──────── Data supplied ────────
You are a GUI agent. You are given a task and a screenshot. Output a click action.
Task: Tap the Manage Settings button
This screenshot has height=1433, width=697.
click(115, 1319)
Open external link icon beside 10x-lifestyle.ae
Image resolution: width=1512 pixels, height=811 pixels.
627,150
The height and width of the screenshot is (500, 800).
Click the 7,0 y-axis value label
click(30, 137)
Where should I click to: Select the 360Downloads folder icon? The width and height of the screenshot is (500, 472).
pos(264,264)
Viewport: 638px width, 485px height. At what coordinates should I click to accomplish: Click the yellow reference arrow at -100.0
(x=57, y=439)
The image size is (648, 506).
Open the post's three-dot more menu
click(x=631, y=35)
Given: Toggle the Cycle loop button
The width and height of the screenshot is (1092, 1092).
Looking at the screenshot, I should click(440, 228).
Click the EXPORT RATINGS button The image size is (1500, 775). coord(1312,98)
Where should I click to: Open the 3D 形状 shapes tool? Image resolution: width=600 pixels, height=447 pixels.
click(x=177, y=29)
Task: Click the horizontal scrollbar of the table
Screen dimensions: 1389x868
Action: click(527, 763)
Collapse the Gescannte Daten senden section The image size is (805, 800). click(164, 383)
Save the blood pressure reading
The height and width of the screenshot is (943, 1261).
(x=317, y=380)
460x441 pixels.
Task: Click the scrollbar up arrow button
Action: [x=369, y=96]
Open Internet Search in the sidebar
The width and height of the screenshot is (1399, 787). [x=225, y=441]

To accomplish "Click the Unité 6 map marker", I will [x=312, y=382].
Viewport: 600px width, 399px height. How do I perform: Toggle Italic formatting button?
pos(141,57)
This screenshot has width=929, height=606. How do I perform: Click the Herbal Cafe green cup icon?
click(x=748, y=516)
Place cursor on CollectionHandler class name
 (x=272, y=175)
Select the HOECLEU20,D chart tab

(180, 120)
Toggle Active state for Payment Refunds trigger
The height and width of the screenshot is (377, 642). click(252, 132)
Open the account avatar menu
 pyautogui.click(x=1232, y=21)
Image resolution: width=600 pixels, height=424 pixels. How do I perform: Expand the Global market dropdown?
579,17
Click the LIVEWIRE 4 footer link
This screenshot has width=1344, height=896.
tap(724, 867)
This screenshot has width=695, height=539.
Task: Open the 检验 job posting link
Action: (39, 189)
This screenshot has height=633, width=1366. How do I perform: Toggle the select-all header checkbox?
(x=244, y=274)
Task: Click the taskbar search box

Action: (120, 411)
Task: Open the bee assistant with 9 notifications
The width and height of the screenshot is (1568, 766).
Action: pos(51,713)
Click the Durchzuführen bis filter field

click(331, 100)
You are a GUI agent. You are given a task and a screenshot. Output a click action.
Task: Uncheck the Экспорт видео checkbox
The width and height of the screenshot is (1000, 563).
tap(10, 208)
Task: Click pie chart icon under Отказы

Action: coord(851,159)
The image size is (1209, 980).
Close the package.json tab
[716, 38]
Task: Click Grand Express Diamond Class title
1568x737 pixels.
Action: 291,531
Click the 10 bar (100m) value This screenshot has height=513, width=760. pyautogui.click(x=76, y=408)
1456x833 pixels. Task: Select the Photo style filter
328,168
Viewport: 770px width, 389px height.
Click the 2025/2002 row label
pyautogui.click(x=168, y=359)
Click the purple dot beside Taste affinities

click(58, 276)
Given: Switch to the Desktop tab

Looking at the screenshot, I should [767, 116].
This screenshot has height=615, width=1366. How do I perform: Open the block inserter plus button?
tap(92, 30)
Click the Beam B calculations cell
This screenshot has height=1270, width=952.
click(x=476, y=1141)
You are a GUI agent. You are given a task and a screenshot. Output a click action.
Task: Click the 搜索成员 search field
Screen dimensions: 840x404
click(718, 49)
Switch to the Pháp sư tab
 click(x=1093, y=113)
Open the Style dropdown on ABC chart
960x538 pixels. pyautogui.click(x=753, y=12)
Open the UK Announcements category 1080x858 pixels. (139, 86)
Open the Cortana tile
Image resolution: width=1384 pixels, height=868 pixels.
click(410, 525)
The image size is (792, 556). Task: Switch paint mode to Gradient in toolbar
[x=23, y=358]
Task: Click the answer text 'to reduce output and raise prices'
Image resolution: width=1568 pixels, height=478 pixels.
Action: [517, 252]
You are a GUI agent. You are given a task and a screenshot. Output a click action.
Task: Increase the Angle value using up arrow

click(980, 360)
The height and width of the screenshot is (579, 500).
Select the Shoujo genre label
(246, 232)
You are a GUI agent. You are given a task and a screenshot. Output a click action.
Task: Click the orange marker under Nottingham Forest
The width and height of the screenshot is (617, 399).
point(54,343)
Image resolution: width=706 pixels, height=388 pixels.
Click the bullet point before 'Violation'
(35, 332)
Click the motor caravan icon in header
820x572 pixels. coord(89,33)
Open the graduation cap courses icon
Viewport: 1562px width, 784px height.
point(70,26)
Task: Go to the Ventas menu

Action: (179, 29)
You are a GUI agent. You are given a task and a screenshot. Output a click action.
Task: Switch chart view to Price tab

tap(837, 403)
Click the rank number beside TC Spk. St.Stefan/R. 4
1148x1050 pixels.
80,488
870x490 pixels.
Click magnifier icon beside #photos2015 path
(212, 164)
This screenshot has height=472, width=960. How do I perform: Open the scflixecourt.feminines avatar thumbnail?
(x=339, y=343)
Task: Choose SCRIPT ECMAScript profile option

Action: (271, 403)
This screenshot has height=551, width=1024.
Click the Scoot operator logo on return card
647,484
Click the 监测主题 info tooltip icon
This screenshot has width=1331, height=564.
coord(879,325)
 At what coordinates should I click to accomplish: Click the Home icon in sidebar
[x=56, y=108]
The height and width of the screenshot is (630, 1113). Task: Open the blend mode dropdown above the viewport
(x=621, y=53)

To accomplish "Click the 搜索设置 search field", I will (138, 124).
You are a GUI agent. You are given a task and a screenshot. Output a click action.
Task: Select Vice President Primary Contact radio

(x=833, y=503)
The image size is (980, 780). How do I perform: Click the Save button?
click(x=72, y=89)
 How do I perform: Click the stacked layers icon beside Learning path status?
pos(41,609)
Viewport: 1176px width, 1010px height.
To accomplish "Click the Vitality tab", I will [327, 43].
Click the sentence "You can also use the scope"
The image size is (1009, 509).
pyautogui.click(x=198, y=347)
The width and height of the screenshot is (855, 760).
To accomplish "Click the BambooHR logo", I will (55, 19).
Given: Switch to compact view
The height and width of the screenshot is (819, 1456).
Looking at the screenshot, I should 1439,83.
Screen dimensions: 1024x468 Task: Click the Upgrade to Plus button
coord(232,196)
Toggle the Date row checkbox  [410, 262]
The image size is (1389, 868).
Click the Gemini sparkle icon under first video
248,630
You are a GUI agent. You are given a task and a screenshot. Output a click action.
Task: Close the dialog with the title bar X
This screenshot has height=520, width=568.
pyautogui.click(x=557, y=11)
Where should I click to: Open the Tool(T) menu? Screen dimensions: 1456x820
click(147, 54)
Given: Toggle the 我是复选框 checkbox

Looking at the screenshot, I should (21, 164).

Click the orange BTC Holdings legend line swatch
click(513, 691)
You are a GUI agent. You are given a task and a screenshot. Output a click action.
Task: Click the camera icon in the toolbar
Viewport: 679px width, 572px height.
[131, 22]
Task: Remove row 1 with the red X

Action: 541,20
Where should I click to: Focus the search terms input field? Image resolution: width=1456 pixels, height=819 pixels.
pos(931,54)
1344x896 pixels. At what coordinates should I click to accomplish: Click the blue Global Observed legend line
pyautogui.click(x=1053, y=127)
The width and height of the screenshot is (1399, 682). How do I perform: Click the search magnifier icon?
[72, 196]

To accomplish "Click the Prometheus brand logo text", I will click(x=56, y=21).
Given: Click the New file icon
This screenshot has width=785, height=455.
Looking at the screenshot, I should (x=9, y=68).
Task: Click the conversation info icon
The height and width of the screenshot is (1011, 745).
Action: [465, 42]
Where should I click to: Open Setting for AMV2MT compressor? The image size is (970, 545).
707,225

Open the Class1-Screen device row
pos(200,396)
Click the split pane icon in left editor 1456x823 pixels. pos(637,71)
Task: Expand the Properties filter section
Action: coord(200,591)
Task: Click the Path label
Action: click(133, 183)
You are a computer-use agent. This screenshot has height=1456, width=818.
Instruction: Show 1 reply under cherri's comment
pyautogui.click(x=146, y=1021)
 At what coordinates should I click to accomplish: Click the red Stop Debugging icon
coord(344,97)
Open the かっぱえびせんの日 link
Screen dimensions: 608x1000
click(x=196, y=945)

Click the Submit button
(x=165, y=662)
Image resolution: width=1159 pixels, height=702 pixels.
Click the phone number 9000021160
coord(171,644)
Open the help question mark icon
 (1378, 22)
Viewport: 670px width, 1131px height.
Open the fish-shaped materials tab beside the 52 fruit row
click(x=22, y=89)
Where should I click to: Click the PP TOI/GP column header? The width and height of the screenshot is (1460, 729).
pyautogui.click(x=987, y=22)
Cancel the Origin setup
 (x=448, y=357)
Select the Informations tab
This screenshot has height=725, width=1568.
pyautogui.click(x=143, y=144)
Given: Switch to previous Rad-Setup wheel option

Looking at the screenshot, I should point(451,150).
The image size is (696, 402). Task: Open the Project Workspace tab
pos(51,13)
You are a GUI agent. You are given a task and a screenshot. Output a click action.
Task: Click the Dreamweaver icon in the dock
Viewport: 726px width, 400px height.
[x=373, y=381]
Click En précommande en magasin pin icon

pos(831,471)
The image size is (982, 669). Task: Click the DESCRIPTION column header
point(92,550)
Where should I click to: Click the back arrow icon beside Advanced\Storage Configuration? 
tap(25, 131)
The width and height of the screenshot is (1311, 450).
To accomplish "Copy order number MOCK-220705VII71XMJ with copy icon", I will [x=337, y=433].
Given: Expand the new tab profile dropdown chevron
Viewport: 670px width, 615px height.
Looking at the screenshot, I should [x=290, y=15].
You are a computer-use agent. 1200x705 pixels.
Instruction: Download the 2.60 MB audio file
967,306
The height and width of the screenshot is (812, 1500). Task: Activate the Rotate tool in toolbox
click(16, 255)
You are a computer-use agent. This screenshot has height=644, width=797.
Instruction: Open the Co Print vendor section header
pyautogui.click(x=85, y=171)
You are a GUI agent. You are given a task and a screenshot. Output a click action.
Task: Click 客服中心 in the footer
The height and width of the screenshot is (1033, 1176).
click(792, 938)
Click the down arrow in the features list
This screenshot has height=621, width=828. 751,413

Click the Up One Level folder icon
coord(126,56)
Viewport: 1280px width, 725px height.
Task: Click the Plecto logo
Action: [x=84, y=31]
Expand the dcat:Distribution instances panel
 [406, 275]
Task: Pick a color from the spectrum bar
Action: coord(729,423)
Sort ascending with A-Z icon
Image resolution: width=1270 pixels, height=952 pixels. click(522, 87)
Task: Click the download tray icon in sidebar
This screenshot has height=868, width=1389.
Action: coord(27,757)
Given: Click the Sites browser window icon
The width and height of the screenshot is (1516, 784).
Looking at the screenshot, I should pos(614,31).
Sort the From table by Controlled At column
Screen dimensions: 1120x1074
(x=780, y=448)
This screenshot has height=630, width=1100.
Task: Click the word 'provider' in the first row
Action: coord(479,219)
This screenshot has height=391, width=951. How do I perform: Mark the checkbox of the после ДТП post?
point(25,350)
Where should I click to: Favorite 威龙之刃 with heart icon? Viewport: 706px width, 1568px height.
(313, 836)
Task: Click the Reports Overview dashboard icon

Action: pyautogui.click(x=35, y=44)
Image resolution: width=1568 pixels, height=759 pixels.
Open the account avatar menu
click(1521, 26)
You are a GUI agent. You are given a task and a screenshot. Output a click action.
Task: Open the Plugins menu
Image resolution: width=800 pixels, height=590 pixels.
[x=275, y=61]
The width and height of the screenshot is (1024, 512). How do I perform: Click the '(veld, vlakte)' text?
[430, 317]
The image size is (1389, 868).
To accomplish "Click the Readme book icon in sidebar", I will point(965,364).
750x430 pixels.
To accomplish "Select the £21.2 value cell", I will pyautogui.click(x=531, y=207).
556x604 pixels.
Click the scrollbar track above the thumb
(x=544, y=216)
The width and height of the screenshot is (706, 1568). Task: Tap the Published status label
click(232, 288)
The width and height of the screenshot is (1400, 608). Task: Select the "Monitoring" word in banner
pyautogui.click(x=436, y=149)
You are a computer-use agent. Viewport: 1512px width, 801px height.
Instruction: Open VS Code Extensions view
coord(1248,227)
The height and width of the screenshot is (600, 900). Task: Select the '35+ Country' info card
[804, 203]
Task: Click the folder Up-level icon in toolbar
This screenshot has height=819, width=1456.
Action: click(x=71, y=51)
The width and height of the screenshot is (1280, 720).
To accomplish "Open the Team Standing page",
────────
- What this task involves:
Render the material starting at the line containing "The width and height of the screenshot is (1399, 682)." and ending at the line containing "will click(x=56, y=21)." as a two-column CSV with the columns text and answer, one row per answer. Put each field in double quotes, with line breaks replaced by spaces.

- Written response:
text,answer
"The width and height of the screenshot is (1399, 682). How do I perform: Click the search magnifier icon?","[72, 196]"
"To accomplish ""Click the Prometheus brand logo text"",","I will click(x=56, y=21)."